- _BRIEF_: Return only that part of the material below which starts with the line containing "Localizacion (410, 627)" and goes on through the line containing "Política de Xarxes Socials (1361, 1235)", restated exactly.
_ _ _
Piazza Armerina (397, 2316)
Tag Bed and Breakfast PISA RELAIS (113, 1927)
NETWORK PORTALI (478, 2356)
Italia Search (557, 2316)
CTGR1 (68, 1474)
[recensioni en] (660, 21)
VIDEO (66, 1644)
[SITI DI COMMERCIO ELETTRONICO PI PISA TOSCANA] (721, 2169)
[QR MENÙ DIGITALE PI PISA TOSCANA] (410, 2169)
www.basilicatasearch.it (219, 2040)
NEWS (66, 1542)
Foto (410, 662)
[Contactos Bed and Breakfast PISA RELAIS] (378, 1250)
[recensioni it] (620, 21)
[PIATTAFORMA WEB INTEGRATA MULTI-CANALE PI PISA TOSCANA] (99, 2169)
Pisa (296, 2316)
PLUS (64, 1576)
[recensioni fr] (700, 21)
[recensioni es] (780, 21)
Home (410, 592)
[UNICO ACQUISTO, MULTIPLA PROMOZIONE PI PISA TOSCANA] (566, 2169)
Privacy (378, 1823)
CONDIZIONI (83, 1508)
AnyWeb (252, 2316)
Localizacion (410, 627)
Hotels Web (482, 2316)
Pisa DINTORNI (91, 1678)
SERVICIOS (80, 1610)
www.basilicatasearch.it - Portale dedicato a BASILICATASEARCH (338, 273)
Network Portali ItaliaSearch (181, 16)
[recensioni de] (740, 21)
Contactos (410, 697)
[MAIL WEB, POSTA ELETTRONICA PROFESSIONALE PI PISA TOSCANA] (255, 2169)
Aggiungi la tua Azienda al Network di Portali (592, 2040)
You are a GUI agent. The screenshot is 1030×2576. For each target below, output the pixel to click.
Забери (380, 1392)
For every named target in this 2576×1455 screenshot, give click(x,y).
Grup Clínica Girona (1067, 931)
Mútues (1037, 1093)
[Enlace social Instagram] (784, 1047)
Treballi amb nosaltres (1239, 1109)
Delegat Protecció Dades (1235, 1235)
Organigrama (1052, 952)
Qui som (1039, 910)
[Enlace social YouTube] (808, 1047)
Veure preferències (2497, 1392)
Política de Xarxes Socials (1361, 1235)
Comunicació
_ _ _
- _TASK RESULT_:
Localizacion (410, 627)
Hotels Web (482, 2316)
Pisa DINTORNI (91, 1678)
SERVICIOS (80, 1610)
www.basilicatasearch.it - Portale dedicato a BASILICATASEARCH (338, 273)
Network Portali ItaliaSearch (181, 16)
[recensioni de] (740, 21)
Contactos (410, 697)
[MAIL WEB, POSTA ELETTRONICA PROFESSIONALE PI PISA TOSCANA] (255, 2169)
Aggiungi la tua Azienda al Network di Portali (592, 2040)
You are a GUI agent. The screenshot is 1030×2576. For each target below, output the pixel to click.
Забери (380, 1392)
For every named target in this 2576×1455 screenshot, give click(x,y).
Grup Clínica Girona (1067, 931)
Mútues (1037, 1093)
[Enlace social Instagram] (784, 1047)
Treballi amb nosaltres (1239, 1109)
Delegat Protecció Dades (1235, 1235)
Organigrama (1052, 952)
Qui som (1039, 910)
[Enlace social YouTube] (808, 1047)
Veure preferències (2497, 1392)
Política de Xarxes Socials (1361, 1235)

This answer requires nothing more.